### WORKING DATA
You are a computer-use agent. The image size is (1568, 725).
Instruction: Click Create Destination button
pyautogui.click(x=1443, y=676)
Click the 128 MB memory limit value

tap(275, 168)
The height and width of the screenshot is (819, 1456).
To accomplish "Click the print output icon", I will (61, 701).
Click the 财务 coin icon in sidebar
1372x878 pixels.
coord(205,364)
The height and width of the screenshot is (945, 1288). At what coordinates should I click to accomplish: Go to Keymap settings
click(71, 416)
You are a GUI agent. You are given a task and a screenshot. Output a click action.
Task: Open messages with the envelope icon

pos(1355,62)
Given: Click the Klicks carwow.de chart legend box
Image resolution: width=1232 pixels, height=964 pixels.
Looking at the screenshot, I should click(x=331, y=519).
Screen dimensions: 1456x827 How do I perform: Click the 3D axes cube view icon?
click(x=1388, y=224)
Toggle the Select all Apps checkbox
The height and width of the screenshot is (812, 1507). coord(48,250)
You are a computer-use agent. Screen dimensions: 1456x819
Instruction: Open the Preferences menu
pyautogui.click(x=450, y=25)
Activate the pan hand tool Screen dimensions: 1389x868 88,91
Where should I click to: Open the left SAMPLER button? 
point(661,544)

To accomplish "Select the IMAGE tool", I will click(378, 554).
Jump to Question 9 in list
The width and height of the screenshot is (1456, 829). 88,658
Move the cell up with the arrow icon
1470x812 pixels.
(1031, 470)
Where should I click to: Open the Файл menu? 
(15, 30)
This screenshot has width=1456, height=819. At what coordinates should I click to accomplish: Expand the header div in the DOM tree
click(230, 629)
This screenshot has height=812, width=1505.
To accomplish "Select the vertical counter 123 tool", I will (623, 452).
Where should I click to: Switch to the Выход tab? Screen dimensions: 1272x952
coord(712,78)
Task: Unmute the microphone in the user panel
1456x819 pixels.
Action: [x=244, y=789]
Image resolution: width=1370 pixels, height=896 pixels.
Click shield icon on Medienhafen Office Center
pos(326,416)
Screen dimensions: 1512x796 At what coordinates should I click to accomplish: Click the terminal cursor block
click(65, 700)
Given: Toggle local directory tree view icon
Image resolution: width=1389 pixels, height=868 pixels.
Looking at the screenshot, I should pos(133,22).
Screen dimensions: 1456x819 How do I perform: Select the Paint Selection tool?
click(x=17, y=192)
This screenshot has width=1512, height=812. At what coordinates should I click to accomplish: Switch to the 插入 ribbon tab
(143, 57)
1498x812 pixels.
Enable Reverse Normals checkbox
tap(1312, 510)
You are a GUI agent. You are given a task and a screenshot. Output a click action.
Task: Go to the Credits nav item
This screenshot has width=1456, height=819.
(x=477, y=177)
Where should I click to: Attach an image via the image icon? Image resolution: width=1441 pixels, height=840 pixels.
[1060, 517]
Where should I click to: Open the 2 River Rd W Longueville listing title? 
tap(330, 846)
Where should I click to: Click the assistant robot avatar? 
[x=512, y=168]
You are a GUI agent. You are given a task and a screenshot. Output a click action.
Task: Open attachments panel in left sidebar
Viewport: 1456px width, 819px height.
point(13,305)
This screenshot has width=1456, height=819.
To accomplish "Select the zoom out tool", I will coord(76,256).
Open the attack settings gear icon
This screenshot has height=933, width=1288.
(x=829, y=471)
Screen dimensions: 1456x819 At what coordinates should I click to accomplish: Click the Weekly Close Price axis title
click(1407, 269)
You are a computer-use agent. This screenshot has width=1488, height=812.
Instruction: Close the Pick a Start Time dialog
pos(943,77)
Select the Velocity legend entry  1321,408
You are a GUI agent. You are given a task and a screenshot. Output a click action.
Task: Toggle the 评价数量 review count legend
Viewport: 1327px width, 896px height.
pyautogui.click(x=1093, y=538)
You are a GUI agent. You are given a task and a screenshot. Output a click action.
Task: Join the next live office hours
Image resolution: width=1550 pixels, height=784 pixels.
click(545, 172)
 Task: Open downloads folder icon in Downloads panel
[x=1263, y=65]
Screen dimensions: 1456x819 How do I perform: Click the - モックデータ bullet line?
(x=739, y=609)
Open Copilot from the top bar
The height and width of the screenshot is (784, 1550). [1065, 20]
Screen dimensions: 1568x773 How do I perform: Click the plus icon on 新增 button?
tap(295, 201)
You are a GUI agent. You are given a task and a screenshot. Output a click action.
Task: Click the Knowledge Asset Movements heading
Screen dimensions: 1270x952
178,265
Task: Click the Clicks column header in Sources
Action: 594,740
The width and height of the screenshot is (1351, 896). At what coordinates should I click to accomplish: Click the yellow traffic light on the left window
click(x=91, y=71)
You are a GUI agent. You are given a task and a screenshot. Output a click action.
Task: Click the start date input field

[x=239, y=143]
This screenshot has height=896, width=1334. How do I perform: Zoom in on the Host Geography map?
######
TASK DETAILS
The listing above holds a line with "Move the cell up with the arrow icon" and a line with "Task: Unmute the microphone in the user panel". Print the stretch from the first through the second, exactly and alone.

ANSWER TO THIS PROBLEM
Move the cell up with the arrow icon
1470x812 pixels.
(1031, 470)
Where should I click to: Open the Файл menu? 
(15, 30)
This screenshot has width=1456, height=819. At what coordinates should I click to accomplish: Expand the header div in the DOM tree
click(230, 629)
This screenshot has height=812, width=1505.
To accomplish "Select the vertical counter 123 tool", I will (623, 452).
Where should I click to: Switch to the Выход tab? Screen dimensions: 1272x952
coord(712,78)
Task: Unmute the microphone in the user panel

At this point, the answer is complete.